Professor, autodidata, contador de histórias e homem de mil ofícios, Jaime Ferreri nasceu em Bravães há quase 80 anos e por ali ficou — entre a paixão pelo ensino, a memória da guerra colonial e o amor pelas tradições da terra. Vive só, mas nunca quieto: escreve peças, toca caixa, organiza encenações populares e edita livros. Eis o seu testemunho.
“Gosto de recolher as histórias e de ensinar o que sei”
Chamo-me Jaime Ferreri, tenho 79 anos e a minha família está por cá desde, pelo menos, 1420 — vem tudo no Livro de Ouro da Nobreza. Fui um rapazito nascido aqui, em Bravães. Fui para a escola, e o primeiro arrepio que apanhei foi por bondade. A professora das raparigas foi buscar-me à escola dos rapazes. Fazia perguntas às raparigas e elas não sabiam. Fez-me uma pergunta a mim e eu acertei. Ela passou-me uma régua para a mão e disse: “Agora dá seis bolos em cada uma delas.” Quando cheguei à primeira, ela disse: “Não é assim!” E deu-me seis bojardas nas mãos. Estive para fugir pela porta fora, mas a minha mãe apanharia um desgosto. Aguentei. Pedi ao professor para não me mandar mais, que eu não estava para aquilo.

= = = = =

*Tarefas do exercício:*
(1) Edite o testemunho de Jaime Ferreri desde as palavras "Chamo-me Jaime Ferreri, tenho" até ao fim de "estava para aquilo.", substituindo "régua" por "vara".
(2) Enumere as atividades que, segundo o testemunho de Jaime Ferreri, ele pratica apesar de viver só.
(3) Prossiga o testemunho de Jaime Ferreri a partir da última frase apresentada.

= = = = =

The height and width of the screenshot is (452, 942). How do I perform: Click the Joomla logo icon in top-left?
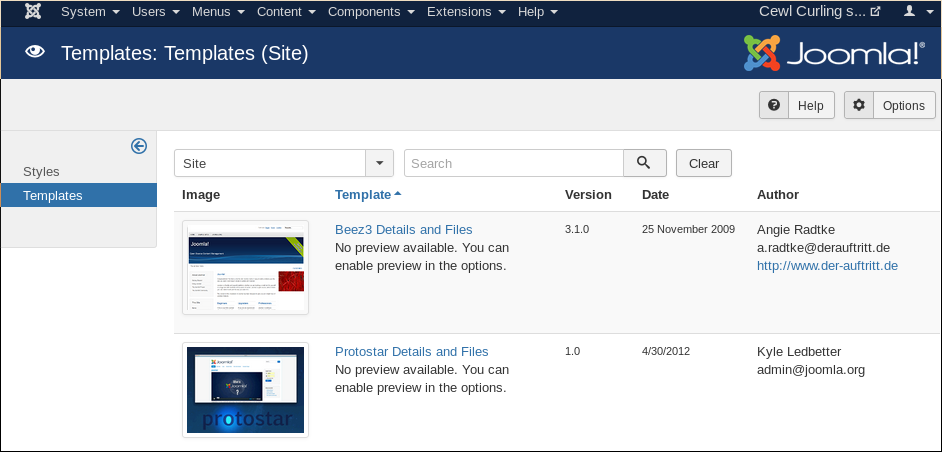[33, 12]
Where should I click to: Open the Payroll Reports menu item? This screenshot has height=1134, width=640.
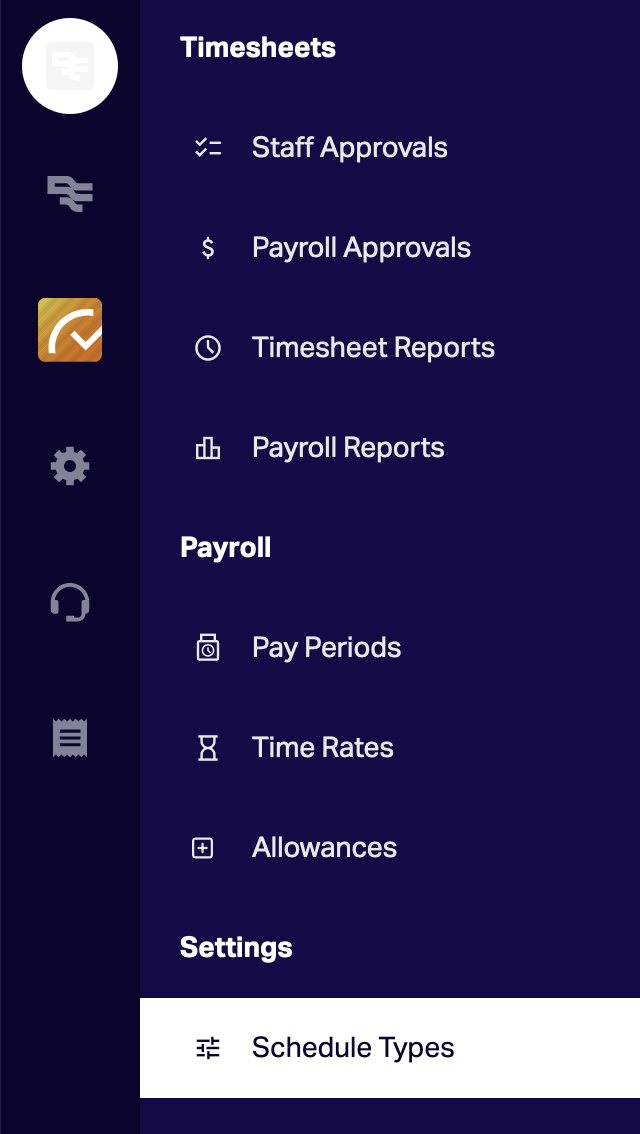point(348,448)
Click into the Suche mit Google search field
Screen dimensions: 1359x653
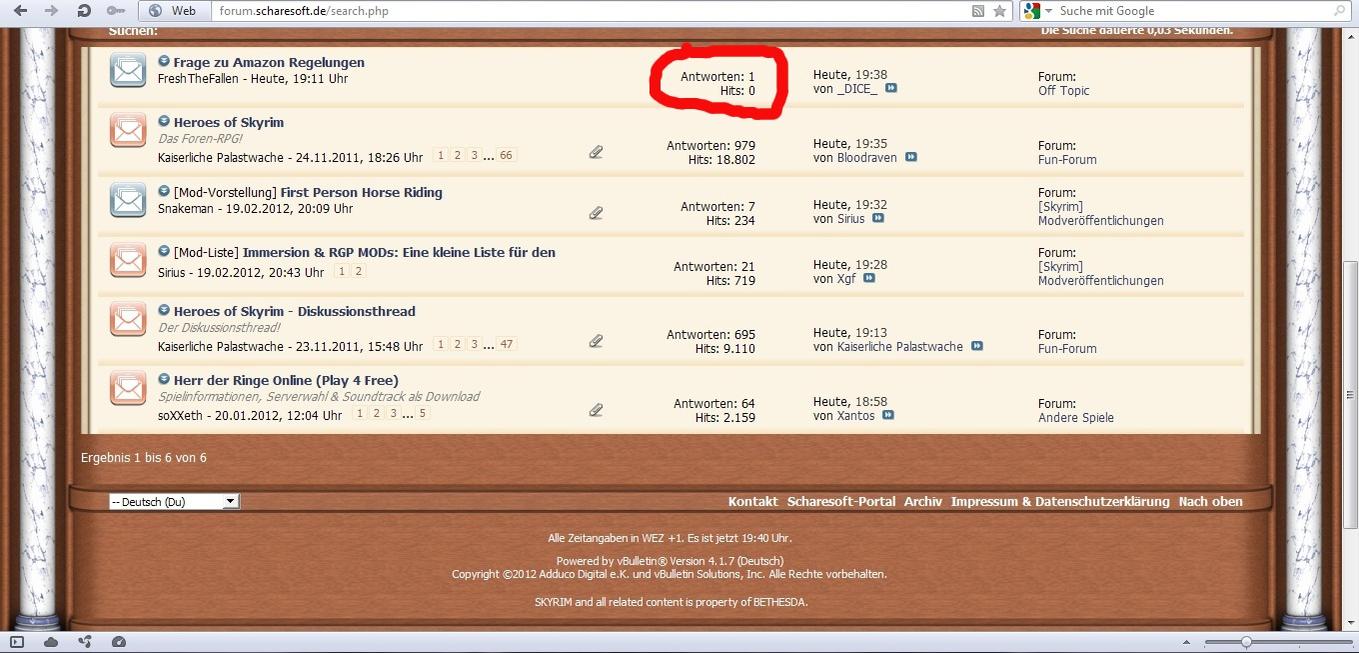[x=1190, y=11]
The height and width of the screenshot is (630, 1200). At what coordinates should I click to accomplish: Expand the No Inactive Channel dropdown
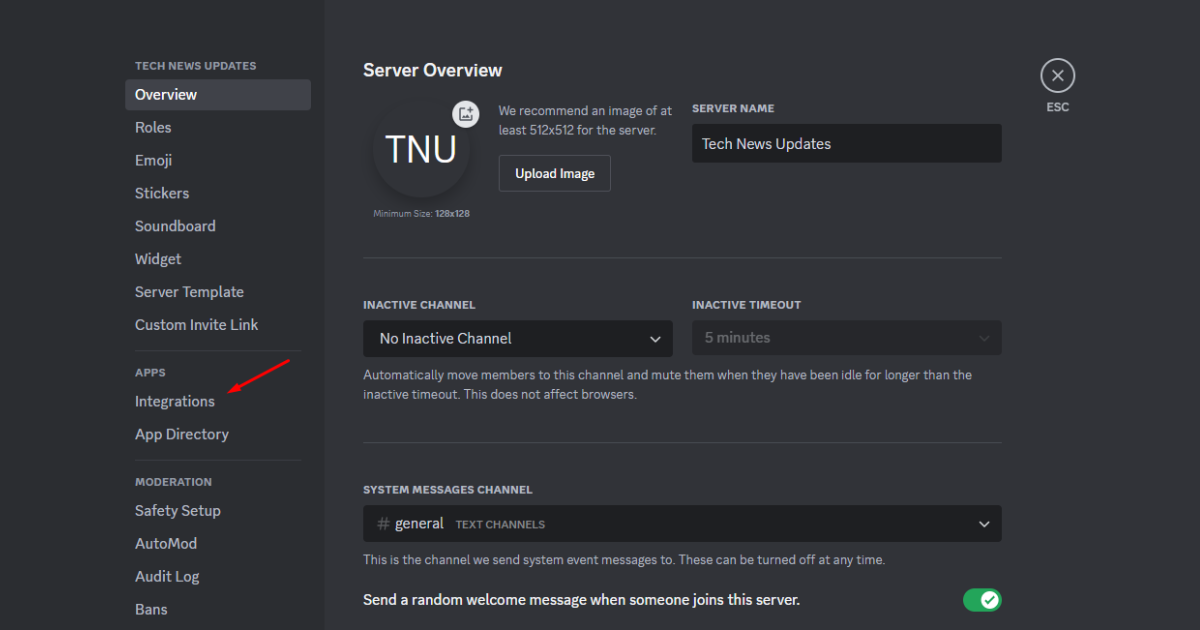(518, 339)
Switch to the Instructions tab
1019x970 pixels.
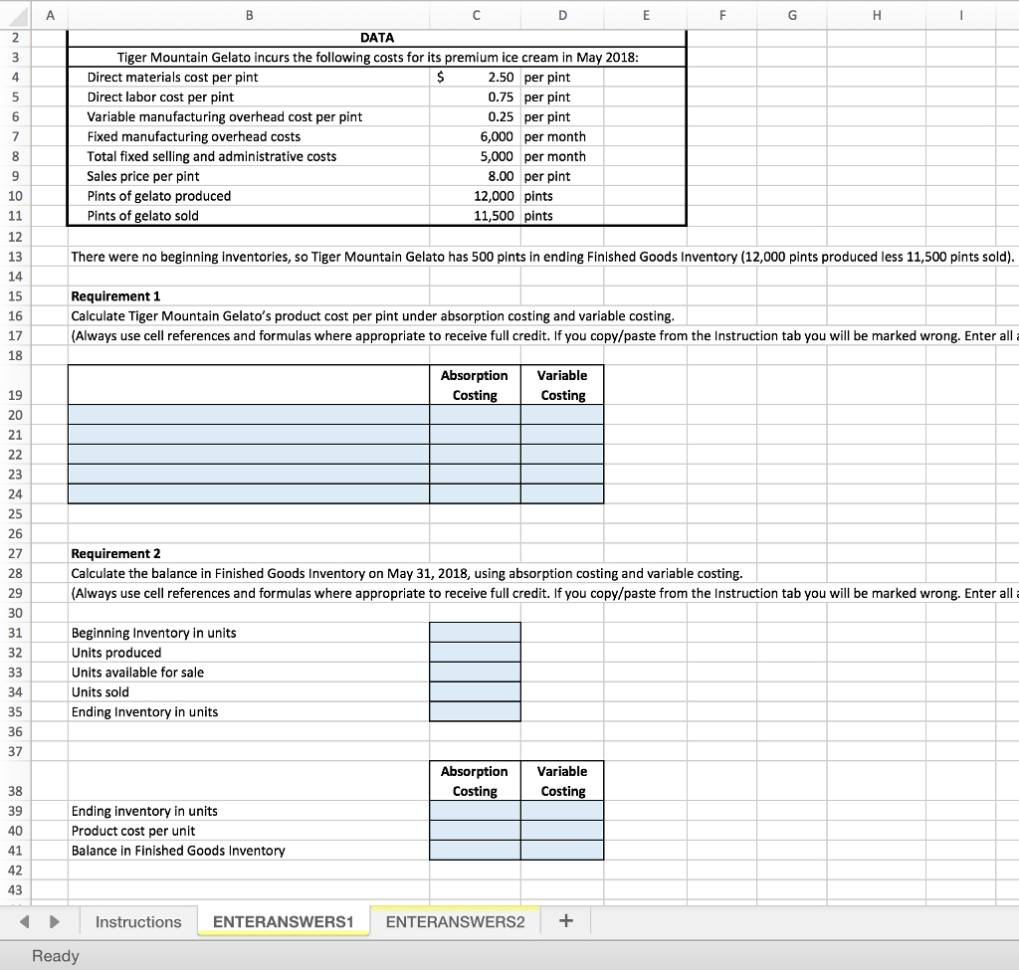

= = = = =

*Respostas do exercício:*
(1)
Chamo-me Jaime Ferreri, tenho 79 anos e a minha família está por cá desde, pelo menos, 1420 — vem tudo no Livro de Ouro da Nobreza. Fui um rapazito nascido aqui, em Bravães. Fui para a escola, e o primeiro arrepio que apanhei foi por bondade. A professora das raparigas foi buscar-me à escola dos rapazes. Fazia perguntas às raparigas e elas não sabiam. Fez-me uma pergunta a mim e eu acertei. Ela passou-me uma vara para a mão e disse: “Agora dá seis bolos em cada uma delas.” Quando cheguei à primeira, ela disse: “Não é assim!” E deu-me seis bojardas nas mãos. Estive para fugir pela porta fora, mas a minha mãe apanharia um desgosto. Aguentei. Pedi ao professor para não me mandar mais, que eu não estava para aquilo.

(2) Escreve peças, toca caixa, organiza encenações populares e edita livros.

(3)
O meu pai estava no Brasil. Eu, de pequenito, já sabia que havia lá uma segunda família. Não me restava outra hipótese. O professor disse ao padre: “Este rapazinho tinha de estudar.” A única alternativa era o seminário. Não me apetecia muito, mas fui. Aguentei três anos. Ao fim de três anos, fugi. Os que foram atrás de mim também vieram embora. Os pais diziam que eu era fino, mas doido e desencaminhador de inocentes. E, efetivamente, só um chegou a padre.
Andava no quarto ano, quando apareceu um indivíduo que queria que o filho estudasse, mas não queria gastar muito dinheiro. Veio ter comigo: “Ouça lá, dizem que você é fino. É capaz de ensinar o primeiro e segundo anos do liceu ao meu filho?” Disse que sim. “Dou-lhe 150 escudos por mês.” Passei a ganhar metade da propina do externato dos Arcos. Aí ficou-me esse vício de professor.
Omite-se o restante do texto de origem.